══ Data shown

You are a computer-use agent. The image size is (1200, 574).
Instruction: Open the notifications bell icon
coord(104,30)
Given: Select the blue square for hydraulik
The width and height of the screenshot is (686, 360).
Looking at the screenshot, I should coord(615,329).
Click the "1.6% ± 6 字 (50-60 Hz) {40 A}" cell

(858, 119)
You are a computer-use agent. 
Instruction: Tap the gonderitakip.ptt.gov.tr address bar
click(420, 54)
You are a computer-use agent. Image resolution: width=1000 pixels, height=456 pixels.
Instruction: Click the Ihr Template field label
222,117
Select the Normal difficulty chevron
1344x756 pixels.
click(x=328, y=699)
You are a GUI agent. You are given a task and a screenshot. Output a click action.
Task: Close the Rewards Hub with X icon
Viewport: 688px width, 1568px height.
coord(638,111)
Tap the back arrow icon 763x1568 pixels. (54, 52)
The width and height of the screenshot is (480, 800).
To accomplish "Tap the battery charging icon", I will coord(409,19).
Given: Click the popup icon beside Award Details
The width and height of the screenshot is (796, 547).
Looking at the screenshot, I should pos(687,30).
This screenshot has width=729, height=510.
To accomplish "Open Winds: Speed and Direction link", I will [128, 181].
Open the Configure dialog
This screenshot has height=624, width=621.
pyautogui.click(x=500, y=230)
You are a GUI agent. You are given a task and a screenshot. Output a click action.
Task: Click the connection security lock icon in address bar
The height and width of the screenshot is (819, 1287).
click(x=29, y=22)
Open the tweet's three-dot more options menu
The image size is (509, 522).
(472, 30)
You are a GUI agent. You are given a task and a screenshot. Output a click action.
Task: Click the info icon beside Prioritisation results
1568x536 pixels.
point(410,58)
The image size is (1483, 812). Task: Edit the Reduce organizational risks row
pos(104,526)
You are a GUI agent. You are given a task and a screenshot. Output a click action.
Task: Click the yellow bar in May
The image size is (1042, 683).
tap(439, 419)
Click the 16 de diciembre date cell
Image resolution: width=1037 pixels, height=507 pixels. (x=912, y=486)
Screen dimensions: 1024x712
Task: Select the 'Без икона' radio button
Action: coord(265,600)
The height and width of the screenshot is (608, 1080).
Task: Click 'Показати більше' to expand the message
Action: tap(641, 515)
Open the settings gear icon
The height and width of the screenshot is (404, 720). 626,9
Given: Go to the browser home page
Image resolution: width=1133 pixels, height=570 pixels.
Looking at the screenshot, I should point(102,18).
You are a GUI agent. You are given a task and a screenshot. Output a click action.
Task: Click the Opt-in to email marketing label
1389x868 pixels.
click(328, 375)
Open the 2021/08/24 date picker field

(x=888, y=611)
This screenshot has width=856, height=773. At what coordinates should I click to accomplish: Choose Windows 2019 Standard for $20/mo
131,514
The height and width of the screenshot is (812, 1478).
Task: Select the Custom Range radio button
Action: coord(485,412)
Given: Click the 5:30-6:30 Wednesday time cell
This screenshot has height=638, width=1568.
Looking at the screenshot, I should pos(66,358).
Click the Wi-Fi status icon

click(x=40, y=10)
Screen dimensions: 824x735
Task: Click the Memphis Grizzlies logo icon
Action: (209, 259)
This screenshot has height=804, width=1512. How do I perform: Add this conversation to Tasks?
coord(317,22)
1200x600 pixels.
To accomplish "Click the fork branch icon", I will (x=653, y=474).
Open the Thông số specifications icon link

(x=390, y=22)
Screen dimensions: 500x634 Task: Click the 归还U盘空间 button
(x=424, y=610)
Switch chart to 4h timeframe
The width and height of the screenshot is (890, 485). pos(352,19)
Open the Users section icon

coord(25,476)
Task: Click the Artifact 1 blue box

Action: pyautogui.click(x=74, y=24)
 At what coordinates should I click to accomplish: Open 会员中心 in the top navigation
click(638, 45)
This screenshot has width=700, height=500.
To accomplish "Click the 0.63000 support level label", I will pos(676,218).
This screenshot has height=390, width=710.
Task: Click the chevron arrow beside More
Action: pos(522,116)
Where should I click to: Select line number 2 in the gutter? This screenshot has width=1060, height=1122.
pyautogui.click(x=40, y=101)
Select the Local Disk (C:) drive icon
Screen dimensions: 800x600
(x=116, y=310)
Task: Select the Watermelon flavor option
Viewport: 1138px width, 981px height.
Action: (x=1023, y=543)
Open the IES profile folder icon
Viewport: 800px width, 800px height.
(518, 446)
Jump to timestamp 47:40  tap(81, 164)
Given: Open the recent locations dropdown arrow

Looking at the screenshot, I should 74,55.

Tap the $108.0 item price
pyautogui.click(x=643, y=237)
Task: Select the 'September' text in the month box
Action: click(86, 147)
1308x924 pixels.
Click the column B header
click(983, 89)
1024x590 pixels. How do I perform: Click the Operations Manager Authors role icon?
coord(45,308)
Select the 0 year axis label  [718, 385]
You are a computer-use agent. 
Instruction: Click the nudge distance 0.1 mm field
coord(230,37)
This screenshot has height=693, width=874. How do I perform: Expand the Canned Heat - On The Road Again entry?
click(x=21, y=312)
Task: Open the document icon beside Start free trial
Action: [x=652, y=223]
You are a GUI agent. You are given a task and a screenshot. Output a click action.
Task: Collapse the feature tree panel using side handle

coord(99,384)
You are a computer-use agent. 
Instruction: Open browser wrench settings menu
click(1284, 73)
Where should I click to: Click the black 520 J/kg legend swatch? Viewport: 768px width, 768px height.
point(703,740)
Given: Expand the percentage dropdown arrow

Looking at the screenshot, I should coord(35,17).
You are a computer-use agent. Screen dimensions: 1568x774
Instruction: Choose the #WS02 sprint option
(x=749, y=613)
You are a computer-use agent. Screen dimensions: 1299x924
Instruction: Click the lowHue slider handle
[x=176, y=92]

════

-- Exercise description --
Of the entries listed above, reproduce only the lines starting at the line containing "Task: Click the Artifact 1 blue box" and ending at the line containing "Jump to timestamp". Include both, exactly as they stand.

-- Task output --
Task: Click the Artifact 1 blue box

Action: pyautogui.click(x=74, y=24)
 At what coordinates should I click to accomplish: Open 会员中心 in the top navigation
click(638, 45)
This screenshot has width=700, height=500.
To accomplish "Click the 0.63000 support level label", I will pos(676,218).
This screenshot has height=390, width=710.
Task: Click the chevron arrow beside More
Action: pos(522,116)
Where should I click to: Select line number 2 in the gutter? This screenshot has width=1060, height=1122.
pyautogui.click(x=40, y=101)
Select the Local Disk (C:) drive icon
Screen dimensions: 800x600
(x=116, y=310)
Task: Select the Watermelon flavor option
Viewport: 1138px width, 981px height.
Action: (x=1023, y=543)
Open the IES profile folder icon
Viewport: 800px width, 800px height.
(518, 446)
Jump to timestamp 47:40  tap(81, 164)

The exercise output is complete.